Pixel coordinate grounding data:
┌──

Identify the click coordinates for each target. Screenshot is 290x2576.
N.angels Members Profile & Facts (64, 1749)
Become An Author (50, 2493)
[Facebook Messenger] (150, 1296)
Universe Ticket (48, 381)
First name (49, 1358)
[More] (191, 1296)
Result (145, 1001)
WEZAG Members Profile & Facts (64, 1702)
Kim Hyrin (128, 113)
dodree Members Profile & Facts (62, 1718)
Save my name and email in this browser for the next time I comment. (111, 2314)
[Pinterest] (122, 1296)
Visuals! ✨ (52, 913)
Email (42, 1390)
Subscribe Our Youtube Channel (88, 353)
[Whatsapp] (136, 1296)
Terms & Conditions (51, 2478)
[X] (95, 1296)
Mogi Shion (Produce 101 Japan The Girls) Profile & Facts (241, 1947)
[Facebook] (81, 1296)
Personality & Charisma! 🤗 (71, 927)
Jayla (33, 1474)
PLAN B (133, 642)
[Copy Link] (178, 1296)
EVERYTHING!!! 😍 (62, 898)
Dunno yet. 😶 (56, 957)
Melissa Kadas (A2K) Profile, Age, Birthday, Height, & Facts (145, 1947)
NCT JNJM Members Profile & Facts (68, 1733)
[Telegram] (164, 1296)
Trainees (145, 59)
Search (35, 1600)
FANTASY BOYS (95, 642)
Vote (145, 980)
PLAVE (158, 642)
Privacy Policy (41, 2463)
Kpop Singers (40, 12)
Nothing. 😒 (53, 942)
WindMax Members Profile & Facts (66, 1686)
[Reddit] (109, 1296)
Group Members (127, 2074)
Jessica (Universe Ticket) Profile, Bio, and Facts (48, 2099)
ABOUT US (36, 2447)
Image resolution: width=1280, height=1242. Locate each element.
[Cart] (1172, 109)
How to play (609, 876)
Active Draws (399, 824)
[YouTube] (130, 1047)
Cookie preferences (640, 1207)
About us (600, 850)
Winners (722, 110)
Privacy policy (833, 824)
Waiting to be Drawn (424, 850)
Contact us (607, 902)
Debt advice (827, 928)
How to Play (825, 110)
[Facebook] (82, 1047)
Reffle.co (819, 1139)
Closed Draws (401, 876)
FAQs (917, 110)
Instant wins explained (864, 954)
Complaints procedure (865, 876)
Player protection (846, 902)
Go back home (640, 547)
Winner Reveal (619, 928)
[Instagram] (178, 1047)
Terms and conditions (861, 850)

└──
┌──

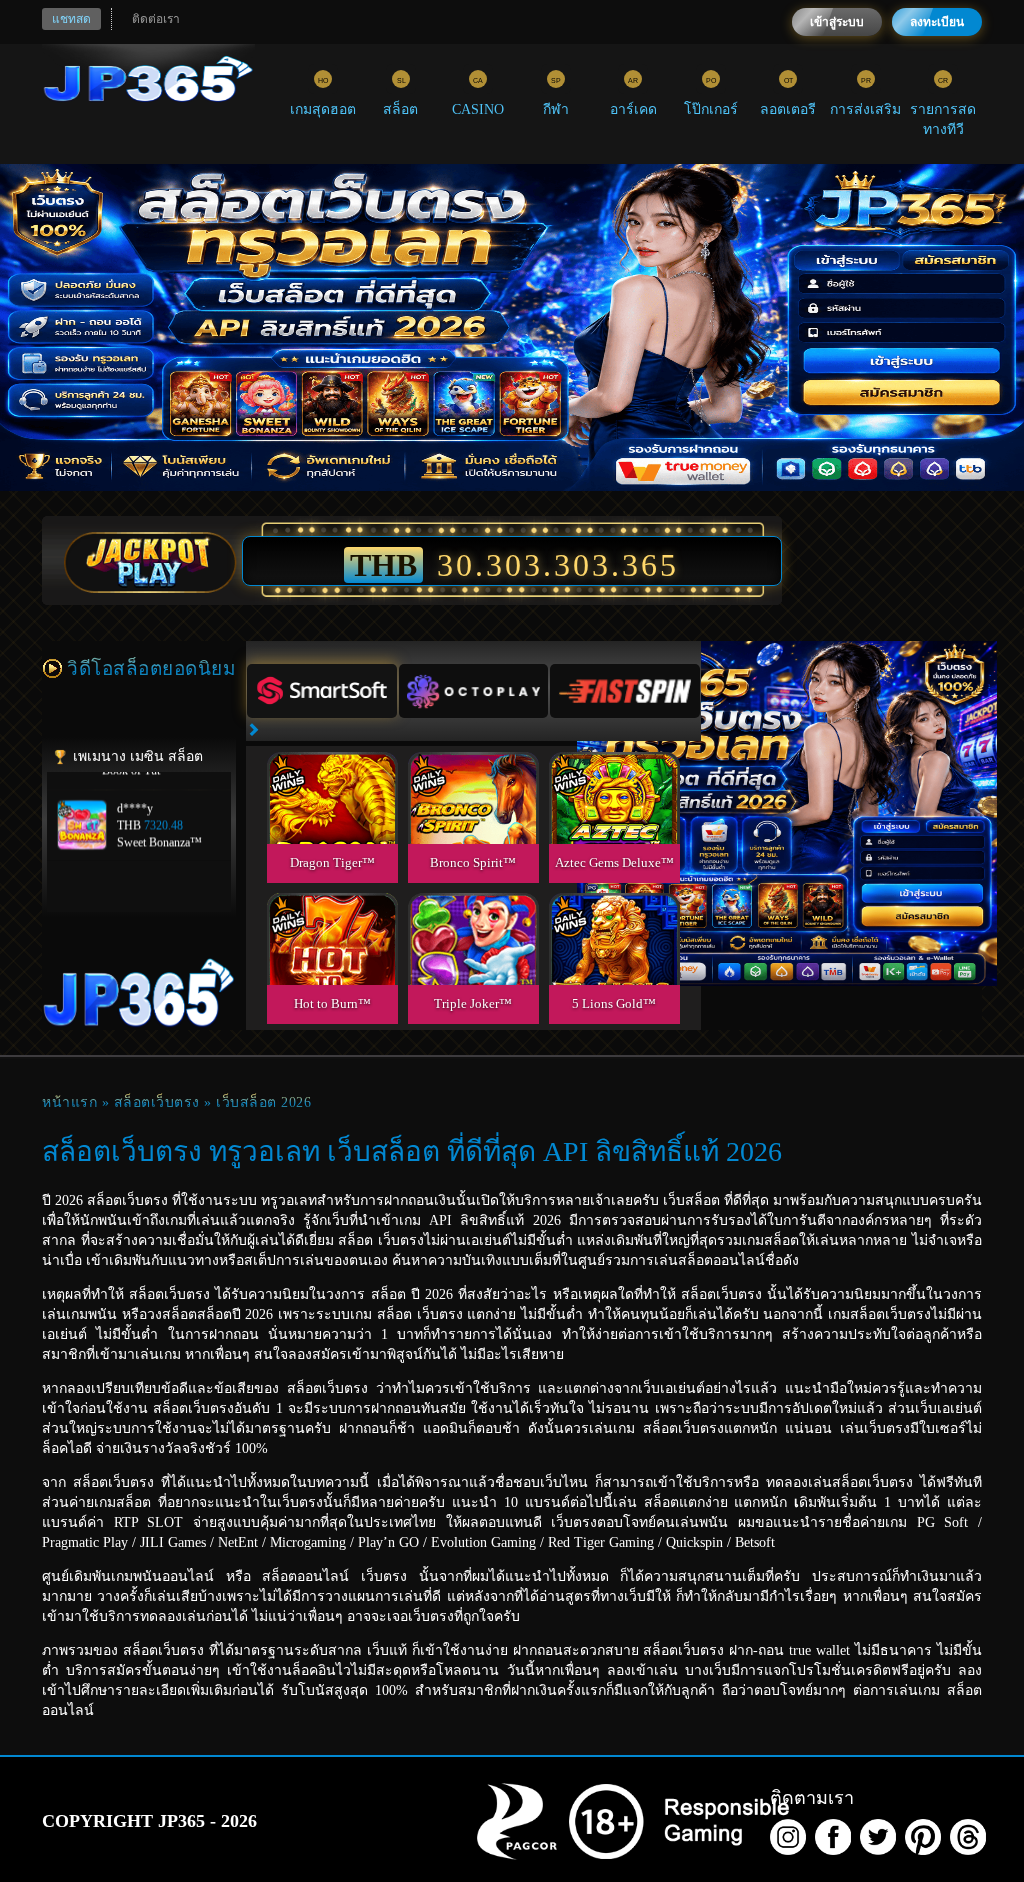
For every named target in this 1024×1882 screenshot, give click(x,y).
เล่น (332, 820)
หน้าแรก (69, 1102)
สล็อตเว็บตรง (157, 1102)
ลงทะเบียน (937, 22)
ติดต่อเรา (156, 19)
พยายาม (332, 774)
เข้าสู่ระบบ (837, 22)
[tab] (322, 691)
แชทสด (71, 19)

└──

§ Problem requirements:
Out of the entries above, write out only the lines between the line holding "[Telegram] (164, 1296)" and the line holding "Terms and conditions (861, 850)", inclusive, each exactly as given.

§ Response to the task:
[Telegram] (164, 1296)
Trainees (145, 59)
Search (35, 1600)
FANTASY BOYS (95, 642)
Vote (145, 980)
PLAVE (158, 642)
Privacy Policy (41, 2463)
Kpop Singers (40, 12)
Nothing. 😒 (53, 942)
WindMax Members Profile & Facts (66, 1686)
[Reddit] (109, 1296)
Group Members (127, 2074)
Jessica (Universe Ticket) Profile, Bio, and Facts (48, 2099)
ABOUT US (36, 2447)
Image resolution: width=1280, height=1242. Locate each element.
[Cart] (1172, 109)
How to play (609, 876)
Active Draws (399, 824)
[YouTube] (130, 1047)
Cookie preferences (640, 1207)
About us (600, 850)
Winners (722, 110)
Privacy policy (833, 824)
Waiting to be Drawn (424, 850)
Contact us (607, 902)
Debt advice (827, 928)
How to Play (825, 110)
[Facebook] (82, 1047)
Reffle.co (819, 1139)
Closed Draws (401, 876)
FAQs (917, 110)
Instant wins explained (864, 954)
Complaints procedure (865, 876)
Player protection (846, 902)
Go back home (640, 547)
Winner Reveal (619, 928)
[Instagram] (178, 1047)
Terms and conditions (861, 850)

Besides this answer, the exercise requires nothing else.